‘I Wouldn’t Even Place’ in Race Against Trans Athletes: Aussie Olympic Gold Medallist

‘I Wouldn’t Even Place’ in Race Against Trans Athletes: Aussie Olympic Gold Medallist
Swimmer Emily Seebohm is seen posing for a photograph after a training session in the nets at the National Cricket Centre in Brisbane, Wednesday, March 20, 2019. (AAP Image/Darren England)
4/21/2022
Updated:
4/21/2022

Australian Olympic gold medallist Emily Seebohm has voiced concerns about the lack of fairness in competitive sports where transgender athletes are allowed to play against female-born athletes, saying that she “wouldn’t even place” if she competed in the male’s category.

The 29-year-old revealed on Thursday that she shared the same opinion as swimmer Emma McKeon, Australia’s most decorated Olympian, who declared on Tuesday that she “wouldn’t want to be racing against someone who is biologically a male.”

Seebohm, who won three Olympic gold medals and five world championship gold medals, noted that she wants to compete on the “same field” where “everyone has that same ability of strength, has that same ability of speed, has that same ability of power.”

In fact, a “level playing field” needs to be a priority, the 29-year-old argued, explaining that swimmers “want to be able to swim and the races be neck and neck because we are even.”

“We don’t want people winning by 10, eight seconds,” she added.

Speaking to Nine’s Today, Seebohm noted: “Of course, biological males are always going to be faster and stronger than I will ever be in my life.”

“If I was swimming in a male event I wouldn’t even place, I wouldn’t have got a medal in Tokyo, and a male who came eighth in Tokyo in the same event as me would have won the event by about five or six seconds, so there’s the difference we’re talking about.”

While everyone should be able to be involved in swimming, “we need to keep this sport as fair as possible,” she said.

Her comments come after Olympic swimmer McKeon admitted she “wouldn’t want to be racing against someone who is biologically a male.”

“The sport has to think about how to handle it and how to deal with it because you do want to be inclusive, but you don’t want to have females racing against swimmers who are biologically male because it’s just not fair,” she told Griffith University’s A Better Future For All forum on Tuesday.

Lia Thomas, a transgender woman, swims for the University of Pennsylvania at an Ivy League swim meet against Harvard University in Cambridge, Massachusetts, on January 22, 2022. (Photo by Joseph Prezioso / AFP via Getty Images)
Lia Thomas, a transgender woman, swims for the University of Pennsylvania at an Ivy League swim meet against Harvard University in Cambridge, Massachusetts, on January 22, 2022. (Photo by Joseph Prezioso / AFP via Getty Images)

While an increasing number of large sporting organisations inside and outside Australia have permitted trans-identified male-born athletes to compete in women’s categories, pushbacks against the move have also been growing.

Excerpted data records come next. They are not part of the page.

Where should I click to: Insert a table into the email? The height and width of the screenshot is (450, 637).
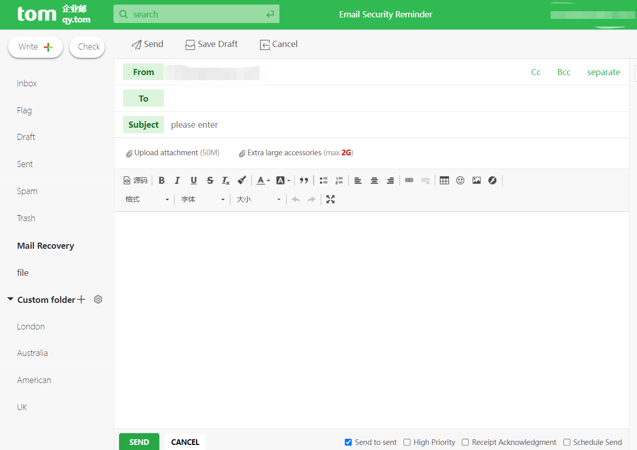tap(444, 180)
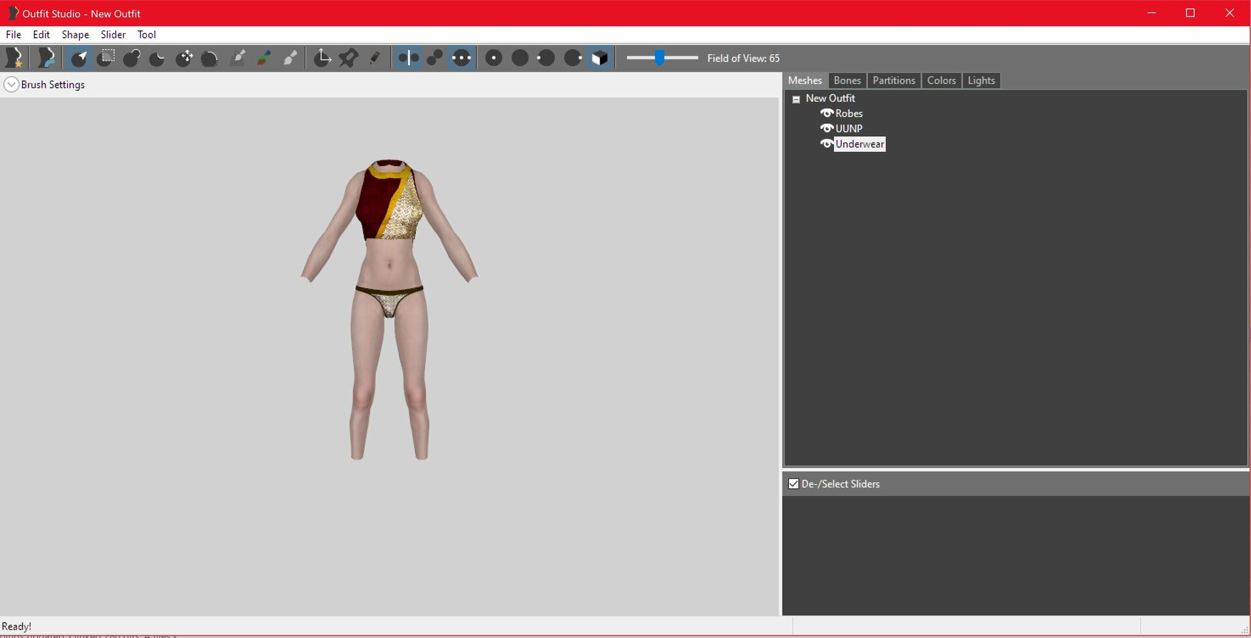Select the Move brush with arrows
1251x638 pixels.
(x=184, y=58)
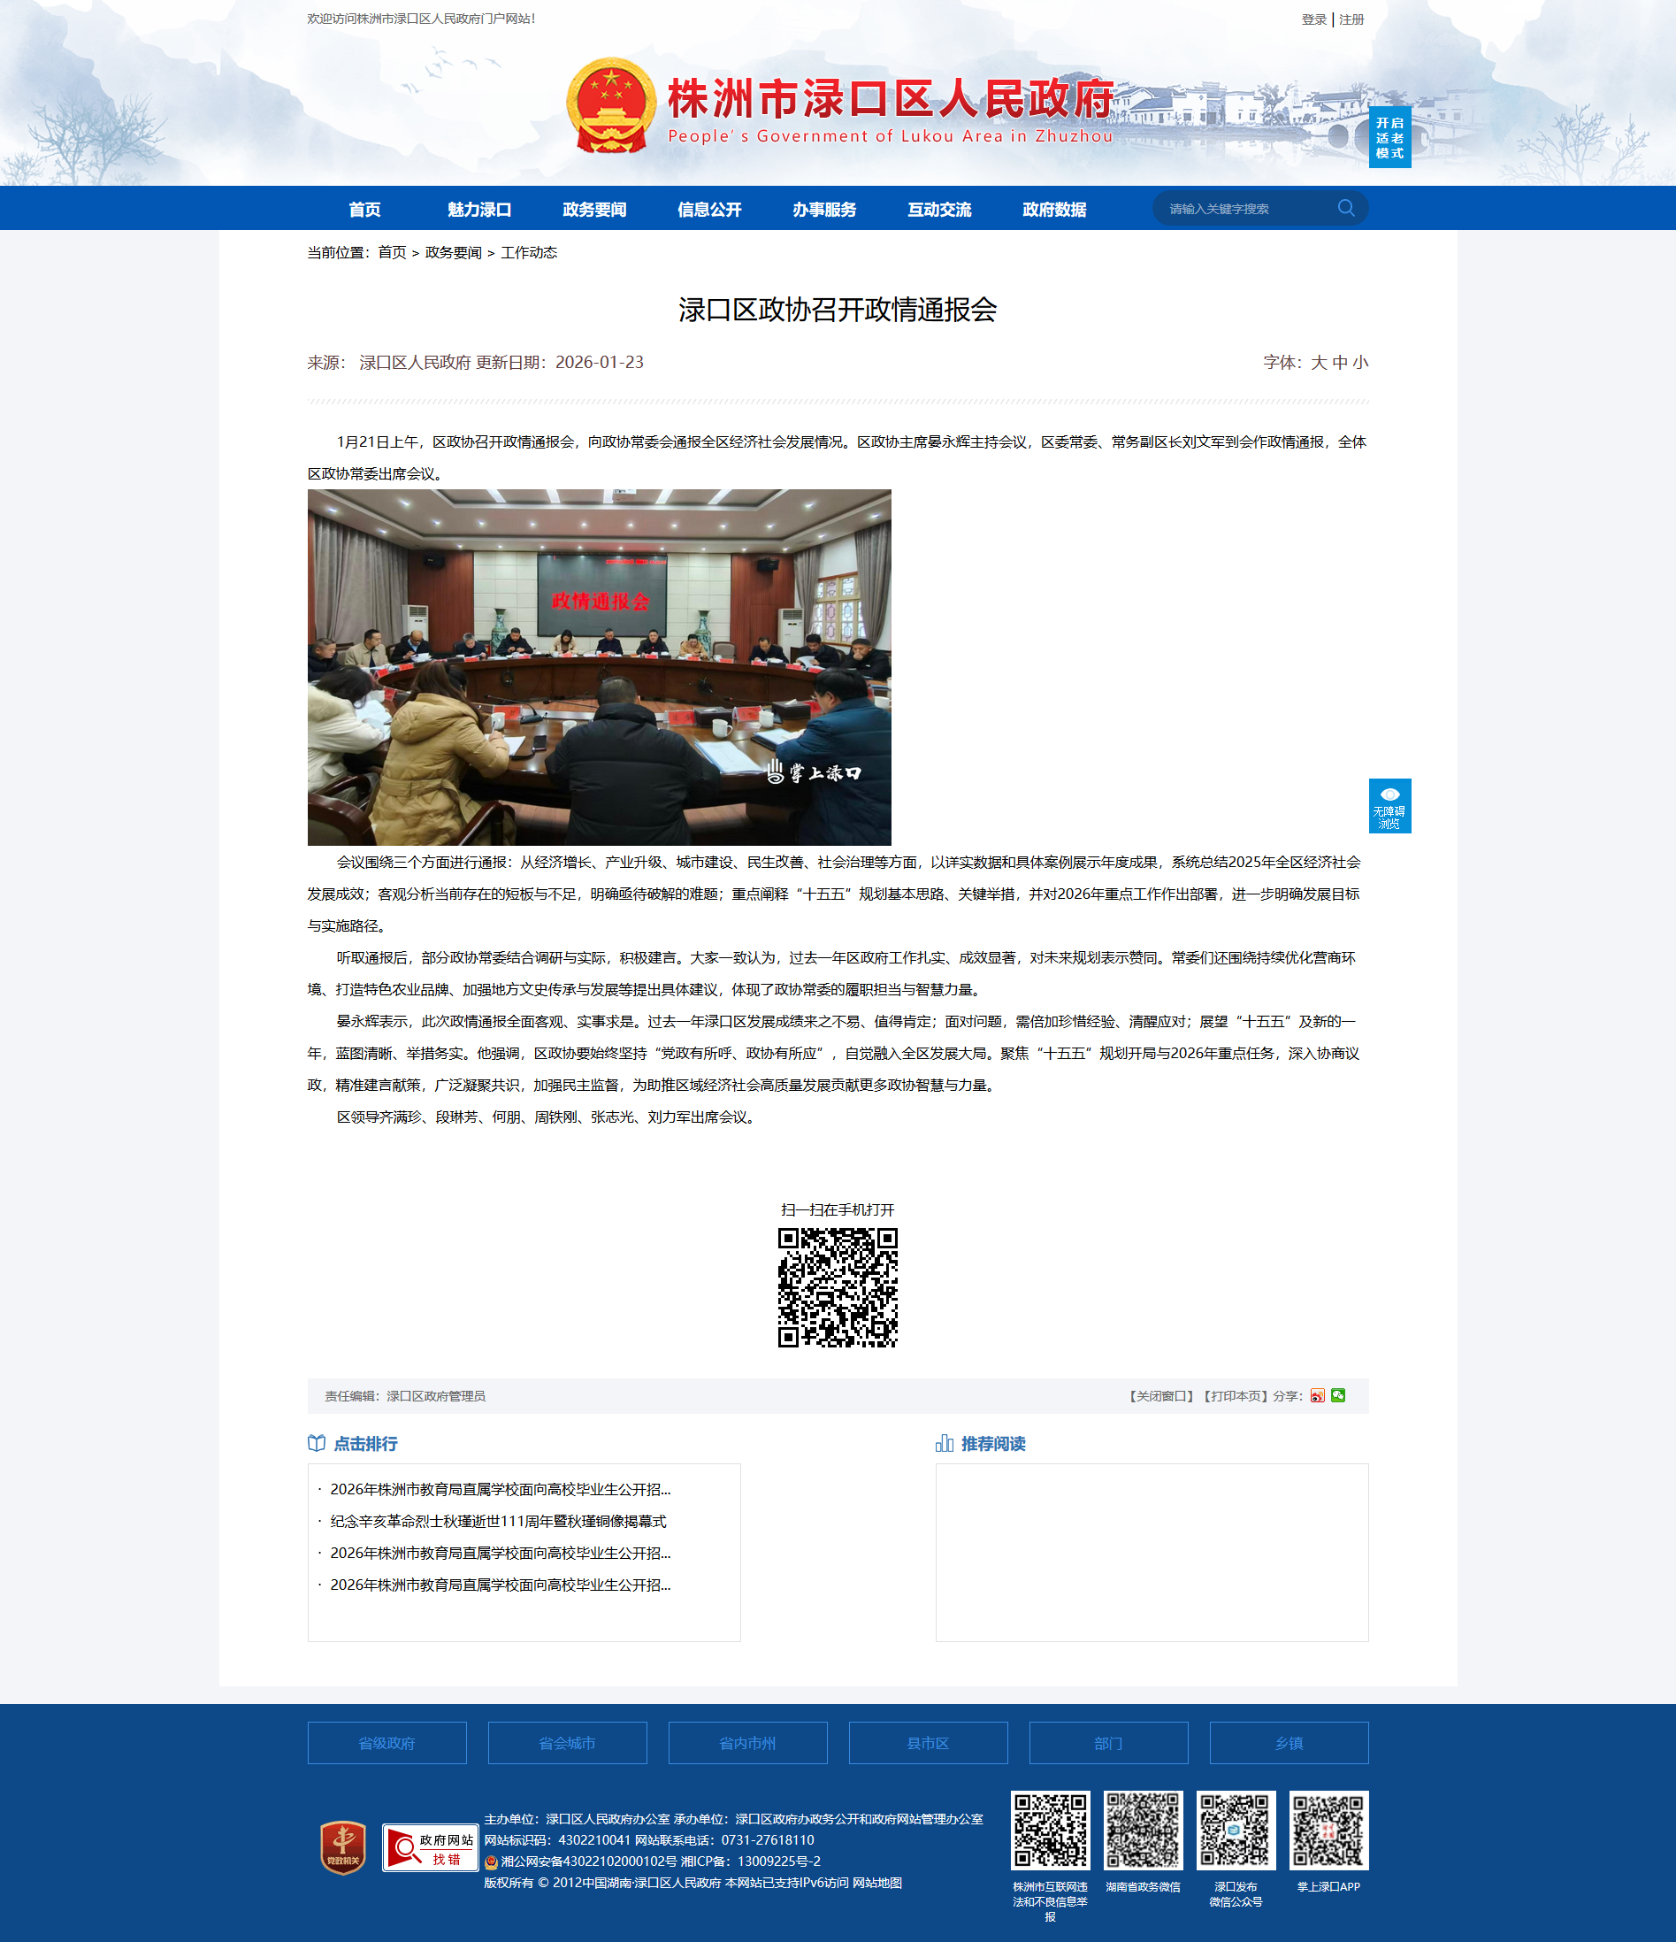The image size is (1676, 1942).
Task: Toggle 开启适老模式 elderly-friendly mode
Action: tap(1389, 138)
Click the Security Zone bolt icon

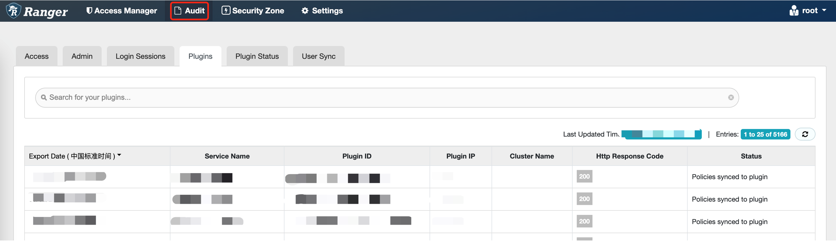click(x=226, y=10)
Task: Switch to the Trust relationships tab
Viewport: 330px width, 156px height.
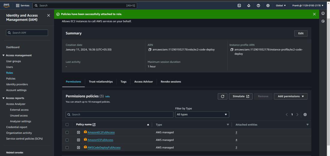Action: [101, 82]
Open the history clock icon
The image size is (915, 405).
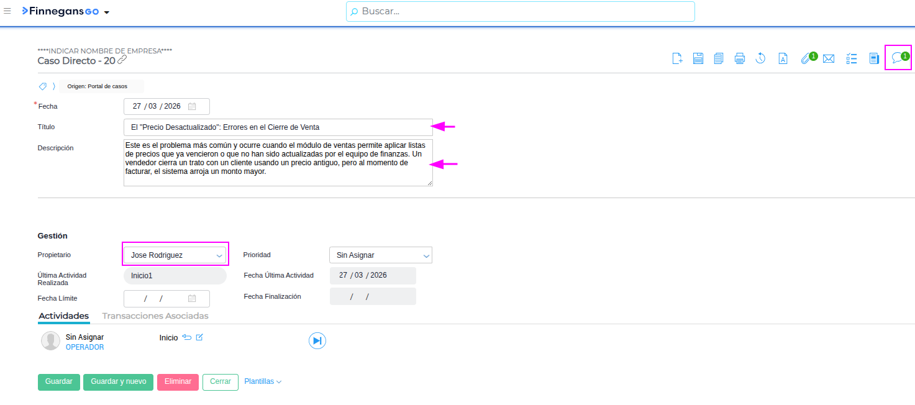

On March 20, Australian Christian activist Martyn Iles denounced the championship of trans U.S. swimmer Lia Thomas in the women’s 500 metre category at the NCAA as “inglorious and shameful.” He put forward the idea that it should be condemned “no matter how hard the culture resists it.”
One day later, Virginia tech swimmer Reka Gyorgy released a statement accusing Thomas of taking her spot and arguing that for “every event that transgender athletes competed in” one spot was taken “away from biological females throughout the meet.”

With Australia’s federal election being one month away, the transgender debate is becoming a prominent election issue as both leaders from two major parties were pressed on the topic.

While Prime Minister Scott Morrison insisted he would continue to back Liberal candidate Katherine Deves, a vocal critic of the transgender ideology, Labor Opposition Leader Anthony Albanese has tried to pivot away from a question regarding his view on transgender people’s participation in women’s sports.

“That’s covered by the Sex Discrimination Act,” he said. According to section 42 of the Act, sporting organisations are allowed to exclude people from any competitive sporting activity on the basis of “sex, gender identity or intersex status in which the strength, stamina or physique of competitors was relevant.”

Later, Albanese added he believed “girls should be able to play sport against girls and boys should be able to play sport against boys.”
On Thursday, the Northern Territory government reversed its controversial gender diverse guidelines which would encourage schools not to separate students based on their gender in sports events, after being criticised for “attempting to apply Marxist ideology” into the education system.